Actuellement, le Sénégal est sur le vote de la loi sur la biodiversité. Ce qui pose la question de l’utilisation des Ogm dans l’agriculture sénégalaise. Ce qui se pose dans un contexte où le débat sur les maladies animales se pose d’une part, mais de l’autre, la recherche de taux de rendement des récoltes.
L’un des animateurs de la conférence organisé par le comité de pilotage du Système national de recherche agro-pastorale (Snrasp), le Dr Mamadou Guèye, a soulevé des désavantages de l’utilisation des semences Ogm qui, selon lui, contribuent à l’appui d’une résistance des insectes à des toxines.
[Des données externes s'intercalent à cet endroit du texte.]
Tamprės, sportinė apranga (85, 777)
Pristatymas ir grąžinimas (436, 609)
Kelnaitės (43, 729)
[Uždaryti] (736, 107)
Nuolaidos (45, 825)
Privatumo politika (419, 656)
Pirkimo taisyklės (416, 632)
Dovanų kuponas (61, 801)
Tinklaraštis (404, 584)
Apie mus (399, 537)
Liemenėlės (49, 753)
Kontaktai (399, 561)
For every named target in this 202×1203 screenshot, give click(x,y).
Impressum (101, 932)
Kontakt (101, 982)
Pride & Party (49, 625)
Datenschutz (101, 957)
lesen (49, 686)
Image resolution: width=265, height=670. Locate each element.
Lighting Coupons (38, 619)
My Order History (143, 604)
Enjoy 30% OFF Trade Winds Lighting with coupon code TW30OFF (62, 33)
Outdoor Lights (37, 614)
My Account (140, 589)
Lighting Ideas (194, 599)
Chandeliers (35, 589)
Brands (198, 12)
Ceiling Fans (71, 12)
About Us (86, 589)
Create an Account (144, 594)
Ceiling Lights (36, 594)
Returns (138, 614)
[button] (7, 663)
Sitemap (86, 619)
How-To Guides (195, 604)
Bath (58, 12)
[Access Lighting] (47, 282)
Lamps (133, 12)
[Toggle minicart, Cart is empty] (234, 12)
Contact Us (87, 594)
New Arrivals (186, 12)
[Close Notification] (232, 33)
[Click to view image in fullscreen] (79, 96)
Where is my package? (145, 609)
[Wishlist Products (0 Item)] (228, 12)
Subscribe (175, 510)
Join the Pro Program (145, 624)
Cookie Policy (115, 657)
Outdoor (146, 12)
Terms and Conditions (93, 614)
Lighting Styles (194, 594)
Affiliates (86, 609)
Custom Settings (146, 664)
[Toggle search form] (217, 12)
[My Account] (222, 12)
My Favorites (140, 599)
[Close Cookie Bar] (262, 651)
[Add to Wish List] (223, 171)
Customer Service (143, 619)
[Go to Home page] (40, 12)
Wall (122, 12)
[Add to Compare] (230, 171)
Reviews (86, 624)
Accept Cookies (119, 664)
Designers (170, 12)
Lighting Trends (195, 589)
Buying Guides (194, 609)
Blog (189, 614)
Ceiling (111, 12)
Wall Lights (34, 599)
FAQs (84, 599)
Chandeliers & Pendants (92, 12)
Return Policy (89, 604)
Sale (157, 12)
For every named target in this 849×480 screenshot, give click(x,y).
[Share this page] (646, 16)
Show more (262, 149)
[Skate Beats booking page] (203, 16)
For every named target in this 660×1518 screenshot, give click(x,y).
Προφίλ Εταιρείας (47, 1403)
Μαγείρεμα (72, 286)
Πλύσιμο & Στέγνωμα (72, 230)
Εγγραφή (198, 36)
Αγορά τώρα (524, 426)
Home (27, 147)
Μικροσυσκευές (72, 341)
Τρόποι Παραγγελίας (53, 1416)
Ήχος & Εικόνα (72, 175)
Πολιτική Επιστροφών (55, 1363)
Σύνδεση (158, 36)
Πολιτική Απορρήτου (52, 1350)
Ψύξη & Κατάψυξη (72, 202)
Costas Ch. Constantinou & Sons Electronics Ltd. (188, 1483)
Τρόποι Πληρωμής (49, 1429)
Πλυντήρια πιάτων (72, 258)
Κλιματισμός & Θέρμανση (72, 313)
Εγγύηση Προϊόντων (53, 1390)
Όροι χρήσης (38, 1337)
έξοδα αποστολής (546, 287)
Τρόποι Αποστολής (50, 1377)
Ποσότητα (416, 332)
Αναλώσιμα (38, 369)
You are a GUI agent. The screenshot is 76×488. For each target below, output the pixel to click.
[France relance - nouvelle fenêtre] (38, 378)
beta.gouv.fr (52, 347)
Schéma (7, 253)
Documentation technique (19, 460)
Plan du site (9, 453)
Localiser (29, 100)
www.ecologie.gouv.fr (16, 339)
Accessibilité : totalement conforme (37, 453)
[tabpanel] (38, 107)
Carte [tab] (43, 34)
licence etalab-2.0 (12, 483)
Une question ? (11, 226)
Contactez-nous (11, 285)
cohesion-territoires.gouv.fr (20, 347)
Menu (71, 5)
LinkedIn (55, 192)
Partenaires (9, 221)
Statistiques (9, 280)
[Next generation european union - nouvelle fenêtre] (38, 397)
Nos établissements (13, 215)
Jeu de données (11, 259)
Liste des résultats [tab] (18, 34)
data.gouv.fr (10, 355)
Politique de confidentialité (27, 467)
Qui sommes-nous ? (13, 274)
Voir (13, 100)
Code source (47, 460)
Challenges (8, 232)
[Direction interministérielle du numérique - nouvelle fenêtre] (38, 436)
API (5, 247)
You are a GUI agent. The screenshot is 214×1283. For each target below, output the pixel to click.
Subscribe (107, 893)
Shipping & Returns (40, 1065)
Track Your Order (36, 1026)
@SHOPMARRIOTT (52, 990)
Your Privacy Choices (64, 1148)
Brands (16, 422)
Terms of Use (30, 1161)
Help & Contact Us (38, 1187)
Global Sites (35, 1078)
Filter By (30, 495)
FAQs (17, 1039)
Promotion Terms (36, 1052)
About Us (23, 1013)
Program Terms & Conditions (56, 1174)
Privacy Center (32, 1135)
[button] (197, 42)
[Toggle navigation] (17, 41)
Ce qui, à l’en croire, entraîne une perte irréparable de l’efficacité bio-pesticide. M. Guèye a ajouté que la diffusion des Ogm réduit la biodiversité et peut augmenter le risque d’intoxication des consommateurs.
Sur cette même lancée, l’utilisation des semences Ogm fait face à des enjeux qui font rejaillir des risques en contribuant à la dégradation de l’environnement et en menaçant la sécurité alimentaire. Sur ce dernier point, le Dr Guèye a souligné que les investisseurs consacrent des financements importants dans l’activité d’où leur volonté des multinationales d’en tirer le maximum en essayant de bénéficier des droits de propriétés intellectuelles. Devant cet état de fait, il se pose, d’après Dr Guèye, la question d’ériger une autorité nationale pour la biosécurité qui va se charger de la question de la régulation des semences Ogm.
Malgré les prémices d’une régulation, le représentant des producteurs a soulevé la question de l’existence de mesures d’accompagnement. « On peut bien voter une loi, amener un produit dans un pays alors qu’on n’a pas prévu les conséquences », avertit M. El Hadji Ibrahima Niass. Avant de signaler : « Il y a des pays africains comme l’Afrique du Sud et le Ghana qui peuvent se permettre d’utiliser les Ogm mais pour le Sénégal et les pays de la sous région je pense que c’est un peu tôt ».
A l’en croire, la plupart Il y a des pays de la sous-région qui commencent à s’intéresser aux Ogm car c’est ce sont souvent des firmes internationales qui l’imposent pour les vendre en donnant des informations qu’on ne maîtrise pas. Ça pose problème. Il faudrait que les gens soient d’abord formés parce que si on se précipite au Sénégal, par exemple, en allant vers une production à grande échelle, on arrive à des problèmes d’écoulement.